* TEXTE SOURCE
Bénitier en bronze doré et lapis lazuli orné d’une gouache sur vélin montrant l’archange Saint Michel terrassant le dragon, d’après l’œuvre de Guido Reni (1575-1642)

Attribué à Luigi Valadier (1726-1785)

 

Rome, XVIIIe siècle, vers 1760.

 

Bronze ciselé et doré; lapis lazuli; peinture sur ivoire.

 

Bénitier en bronze doré et lapis lazuli orné d’une peinture sur ivoire montrant l’archange Saint Michel terrassant le dragon d’après l’oeuvre de Guido Reni (1575-1642) exécutée vers 1635 pour l’église Santa Maria della Concezione dei Cappuccinni à Rome.

 

H. 62 cm; L. 40 cm; Pr. 13 cm.

 

PROVENANCE: collection particulière.

 

 

 

Chef d’œuvre de l’art du bronze doré à Rome au cours du XVIIIe siècle, ce bénitier, daté vers 1760, est attribué à l’œuvre de Luigi Valadier (1726-1785), qui fut probablement le plus inventif orfèvre et bronzier romain de la seconde moitié du siècle. Il se présente sous la forme d’un luxuriant cartouche oblong et vertical de bronze doré dont la bordure est formée d’une juxtaposition de volutes feuillagées d’acanthes convexes et concaves, flanquée de deux têtes en ronde bosse très finement ciselées de chérubins ailés, celle de gauche tournée vers l’intérieur et celle de droite baissée vers le sol. Occupant le centre de l’objet, une gouache ovale sur vélin montre l’Archange Saint Michel terrassant le dragon d’après la célèbre toile peinte en 1635 par Guido Reni (1575-1642) pour le retable de l’une des chapelles de l’église Santa Maria della Concezione dei Cappuccini à Rome, où elle est toujours conservée aujourd’hui.

* DONNÉES RECUEILLIES

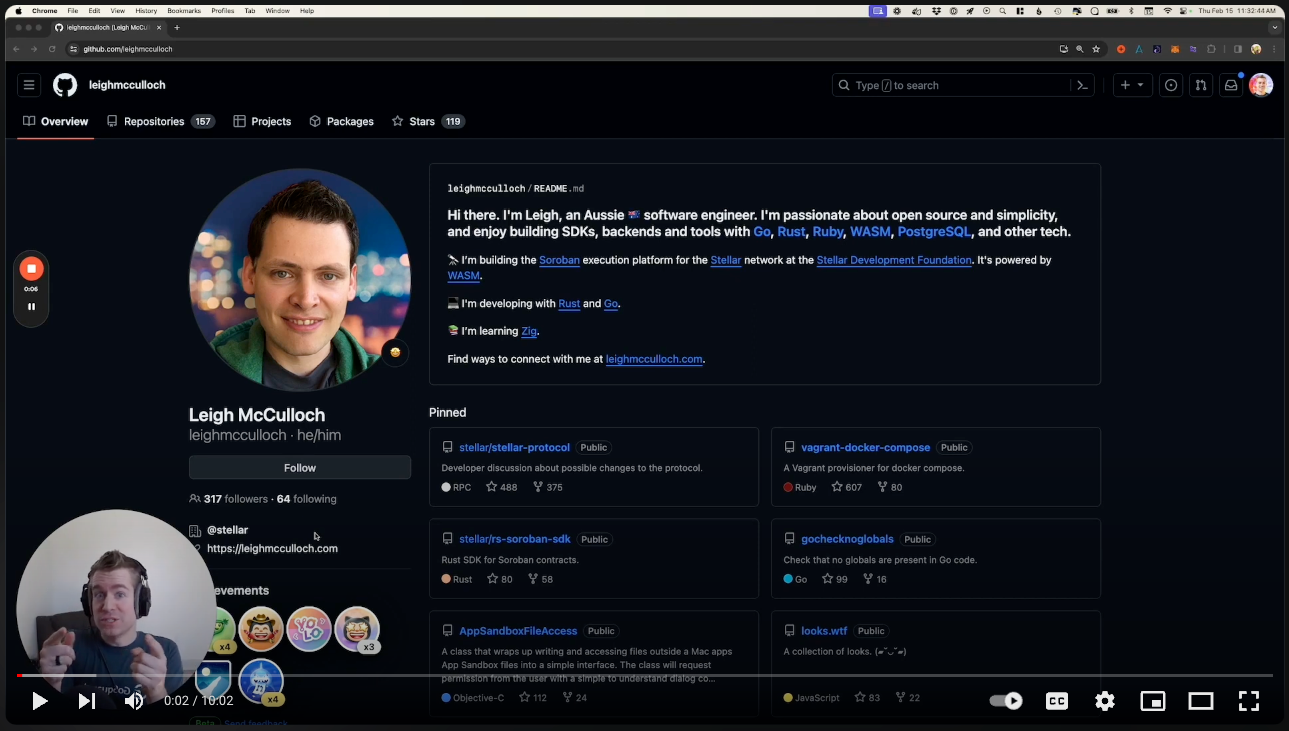
Task: Open the Bookmarks menu in the menu bar
Action: point(184,11)
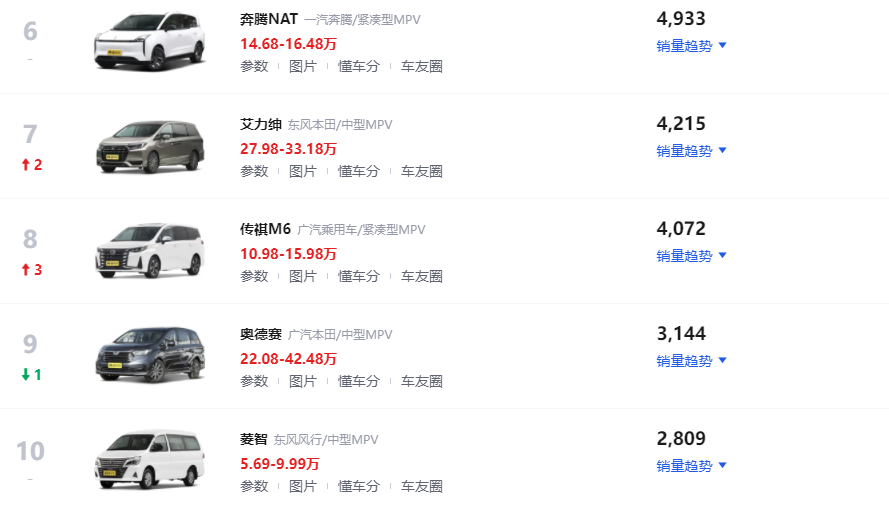Expand 销量趋势 dropdown for 奔腾NAT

* EXERCICES À FAIRE
1) Traduisez en anglais la phrase suivante, tirée de la notice sur le bénitier : « Il se présente sous la forme d’un luxuriant cartouche oblong et vertical de bronze doré dont la bordure est formée d’une juxtaposition de volutes feuillagées d’acanthes convexes et concaves, flanquée de deux têtes en ronde bosse très finement ciselées de chérubins ailés, celle de gauche tournée vers l’intérieur et celle de droite baissée vers le sol. »
2) Répondez aux questions suivantes d’après la notice sur le bénitier.
(a) Quelle est la hauteur du bénitier ?
(b) Quelle est sa provenance ?
(c) Vers quelle année le dernier paragraphe date-t-il le bénitier ?
3) Rédigez en français la suite de la notice sur le bénitier, à partir de sa dernière phrase.

* CORRIGÉ
1) It takes the form of a luxuriant oblong, vertical cartouche of gilt bronze whose border is formed by a juxtaposition of convex and concave leafy acanthus scrolls, flanked by two very finely chased heads in the round of winged cherubs, the one on the left turned inward and the one on the right lowered toward the ground.

2)
(a) 62 cm.
(b) Une collection particulière.
(c) Vers 1760.

3)
 

L’iconographie de l’œuvre évoque la vision de Saint Jean l’Évangéliste décrite dans l’Apocalypse dans laquelle il est apparu : “[…] un ange qui est descendu du ciel avec la clé des Abysses et une grande chaîne à la main [qui] a attrapé le dragon, l’ancien serpent – c’est-à-dire le diable, Satan – et l’a enchaîné […]” (Ap 20: 1-3). Remarquablement équilibrée, cette composition, dans laquelle domine le bleu lapis de la cuirasse frangée de l’Archange, trouve un écho direct aux précieux morceaux de lapis lazuli insérés entre le cadre ovale en bronze doré du tableau, mouluré, rehaussé d’une frise d’oves, et souligné d’une palmette flanquée de guirlandes de laurier, et la bordure même du bénitier. Couronné d’un fronton brisé et curviligne enserrant une imposante corolle de rayons symbolisant l’Esprit Saint, celui-ci est terminé, dans sa partie basse, par une ample coquille évasée à bordure rudentée formant un réceptacle destiné à accueillir l’eau bénite, coquille flanquée d’enroulements, de volutes et soulignées d’un double feston.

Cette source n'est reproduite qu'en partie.